RECORDS FOR THE TASK:
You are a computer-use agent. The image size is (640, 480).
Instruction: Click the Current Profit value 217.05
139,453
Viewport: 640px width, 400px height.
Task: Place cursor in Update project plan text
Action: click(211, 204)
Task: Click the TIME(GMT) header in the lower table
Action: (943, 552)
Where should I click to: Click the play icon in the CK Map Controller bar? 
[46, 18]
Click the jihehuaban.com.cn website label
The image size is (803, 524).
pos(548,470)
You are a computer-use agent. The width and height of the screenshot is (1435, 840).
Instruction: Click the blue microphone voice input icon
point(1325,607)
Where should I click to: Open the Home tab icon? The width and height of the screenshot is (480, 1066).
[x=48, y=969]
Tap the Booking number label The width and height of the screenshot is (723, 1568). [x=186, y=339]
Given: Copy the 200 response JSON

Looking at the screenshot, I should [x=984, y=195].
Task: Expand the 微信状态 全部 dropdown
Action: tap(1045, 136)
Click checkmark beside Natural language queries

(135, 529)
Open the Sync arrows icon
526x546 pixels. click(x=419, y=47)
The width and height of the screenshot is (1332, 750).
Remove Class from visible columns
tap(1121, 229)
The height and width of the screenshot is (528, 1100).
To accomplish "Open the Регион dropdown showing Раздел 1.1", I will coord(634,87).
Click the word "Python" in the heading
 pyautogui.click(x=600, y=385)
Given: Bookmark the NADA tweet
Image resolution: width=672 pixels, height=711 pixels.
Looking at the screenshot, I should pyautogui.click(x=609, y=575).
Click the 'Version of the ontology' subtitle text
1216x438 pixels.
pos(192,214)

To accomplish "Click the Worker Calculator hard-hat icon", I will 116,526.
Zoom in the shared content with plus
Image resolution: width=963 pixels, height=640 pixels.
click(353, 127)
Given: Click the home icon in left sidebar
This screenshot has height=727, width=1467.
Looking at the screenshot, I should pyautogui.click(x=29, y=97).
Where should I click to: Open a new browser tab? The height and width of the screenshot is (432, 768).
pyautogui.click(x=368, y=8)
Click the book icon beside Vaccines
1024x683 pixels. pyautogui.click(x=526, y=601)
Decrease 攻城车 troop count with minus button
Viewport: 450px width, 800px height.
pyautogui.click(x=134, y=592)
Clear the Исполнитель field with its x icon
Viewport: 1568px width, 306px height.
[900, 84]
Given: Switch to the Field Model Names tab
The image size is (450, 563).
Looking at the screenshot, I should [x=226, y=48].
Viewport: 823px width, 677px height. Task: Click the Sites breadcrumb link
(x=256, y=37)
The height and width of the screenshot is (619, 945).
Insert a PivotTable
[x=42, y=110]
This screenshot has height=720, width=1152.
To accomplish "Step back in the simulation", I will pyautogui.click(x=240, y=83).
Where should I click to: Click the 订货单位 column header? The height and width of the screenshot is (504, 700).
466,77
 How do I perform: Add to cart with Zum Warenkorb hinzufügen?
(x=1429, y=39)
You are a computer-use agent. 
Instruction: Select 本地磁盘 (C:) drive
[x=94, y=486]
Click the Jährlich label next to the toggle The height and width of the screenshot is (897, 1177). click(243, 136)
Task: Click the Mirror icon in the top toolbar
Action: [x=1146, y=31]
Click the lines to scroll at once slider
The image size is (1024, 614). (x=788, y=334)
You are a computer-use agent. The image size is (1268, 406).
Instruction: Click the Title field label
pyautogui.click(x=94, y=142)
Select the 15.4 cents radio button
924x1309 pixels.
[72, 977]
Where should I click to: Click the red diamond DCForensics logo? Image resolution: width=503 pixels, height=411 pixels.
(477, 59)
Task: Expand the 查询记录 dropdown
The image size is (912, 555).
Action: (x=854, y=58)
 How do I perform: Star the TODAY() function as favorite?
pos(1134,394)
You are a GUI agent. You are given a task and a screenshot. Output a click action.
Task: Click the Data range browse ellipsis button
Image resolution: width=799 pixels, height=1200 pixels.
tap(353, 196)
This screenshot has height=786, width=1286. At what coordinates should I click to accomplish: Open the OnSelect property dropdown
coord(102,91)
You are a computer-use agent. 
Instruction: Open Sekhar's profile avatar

TASK REQUIREMENTS: The material above is to be transcribed in full, exactly as it stands.

EXPECTED ANSWER:
You are a computer-use agent. The image size is (640, 480).
Instruction: Click the Current Profit value 217.05
139,453
Viewport: 640px width, 400px height.
Task: Place cursor in Update project plan text
Action: click(211, 204)
Task: Click the TIME(GMT) header in the lower table
Action: (943, 552)
Where should I click to: Click the play icon in the CK Map Controller bar? 
[46, 18]
Click the jihehuaban.com.cn website label
The image size is (803, 524).
pos(548,470)
You are a computer-use agent. The width and height of the screenshot is (1435, 840).
Instruction: Click the blue microphone voice input icon
point(1325,607)
Where should I click to: Open the Home tab icon? The width and height of the screenshot is (480, 1066).
[x=48, y=969]
Tap the Booking number label The width and height of the screenshot is (723, 1568). [x=186, y=339]
Given: Copy the 200 response JSON

Looking at the screenshot, I should [x=984, y=195].
Task: Expand the 微信状态 全部 dropdown
Action: tap(1045, 136)
Click checkmark beside Natural language queries

(135, 529)
Open the Sync arrows icon
526x546 pixels. click(x=419, y=47)
The width and height of the screenshot is (1332, 750).
Remove Class from visible columns
tap(1121, 229)
The height and width of the screenshot is (528, 1100).
To accomplish "Open the Регион dropdown showing Раздел 1.1", I will coord(634,87).
Click the word "Python" in the heading
 pyautogui.click(x=600, y=385)
Given: Bookmark the NADA tweet
Image resolution: width=672 pixels, height=711 pixels.
Looking at the screenshot, I should pyautogui.click(x=609, y=575).
Click the 'Version of the ontology' subtitle text
1216x438 pixels.
pos(192,214)

To accomplish "Click the Worker Calculator hard-hat icon", I will 116,526.
Zoom in the shared content with plus
Image resolution: width=963 pixels, height=640 pixels.
click(353, 127)
Given: Click the home icon in left sidebar
This screenshot has height=727, width=1467.
Looking at the screenshot, I should pyautogui.click(x=29, y=97).
Where should I click to: Open a new browser tab? The height and width of the screenshot is (432, 768).
pyautogui.click(x=368, y=8)
Click the book icon beside Vaccines
1024x683 pixels. pyautogui.click(x=526, y=601)
Decrease 攻城车 troop count with minus button
Viewport: 450px width, 800px height.
pyautogui.click(x=134, y=592)
Clear the Исполнитель field with its x icon
Viewport: 1568px width, 306px height.
[900, 84]
Given: Switch to the Field Model Names tab
The image size is (450, 563).
Looking at the screenshot, I should [x=226, y=48].
Viewport: 823px width, 677px height. Task: Click the Sites breadcrumb link
(x=256, y=37)
The height and width of the screenshot is (619, 945).
Insert a PivotTable
[x=42, y=110]
This screenshot has height=720, width=1152.
To accomplish "Step back in the simulation", I will pyautogui.click(x=240, y=83).
Where should I click to: Click the 订货单位 column header? The height and width of the screenshot is (504, 700).
466,77
 How do I perform: Add to cart with Zum Warenkorb hinzufügen?
(x=1429, y=39)
You are a computer-use agent. 
Instruction: Select 本地磁盘 (C:) drive
[x=94, y=486]
Click the Jährlich label next to the toggle The height and width of the screenshot is (897, 1177). click(243, 136)
Task: Click the Mirror icon in the top toolbar
Action: [x=1146, y=31]
Click the lines to scroll at once slider
The image size is (1024, 614). (x=788, y=334)
You are a computer-use agent. The image size is (1268, 406).
Instruction: Click the Title field label
pyautogui.click(x=94, y=142)
Select the 15.4 cents radio button
924x1309 pixels.
[72, 977]
Where should I click to: Click the red diamond DCForensics logo? Image resolution: width=503 pixels, height=411 pixels.
(477, 59)
Task: Expand the 查询记录 dropdown
The image size is (912, 555).
Action: (x=854, y=58)
 How do I perform: Star the TODAY() function as favorite?
pos(1134,394)
You are a GUI agent. You are given a task and a screenshot. Output a click action.
Task: Click the Data range browse ellipsis button
Image resolution: width=799 pixels, height=1200 pixels.
tap(353, 196)
This screenshot has height=786, width=1286. At what coordinates should I click to accomplish: Open the OnSelect property dropdown
coord(102,91)
You are a computer-use agent. 
Instruction: Open Sekhar's profile avatar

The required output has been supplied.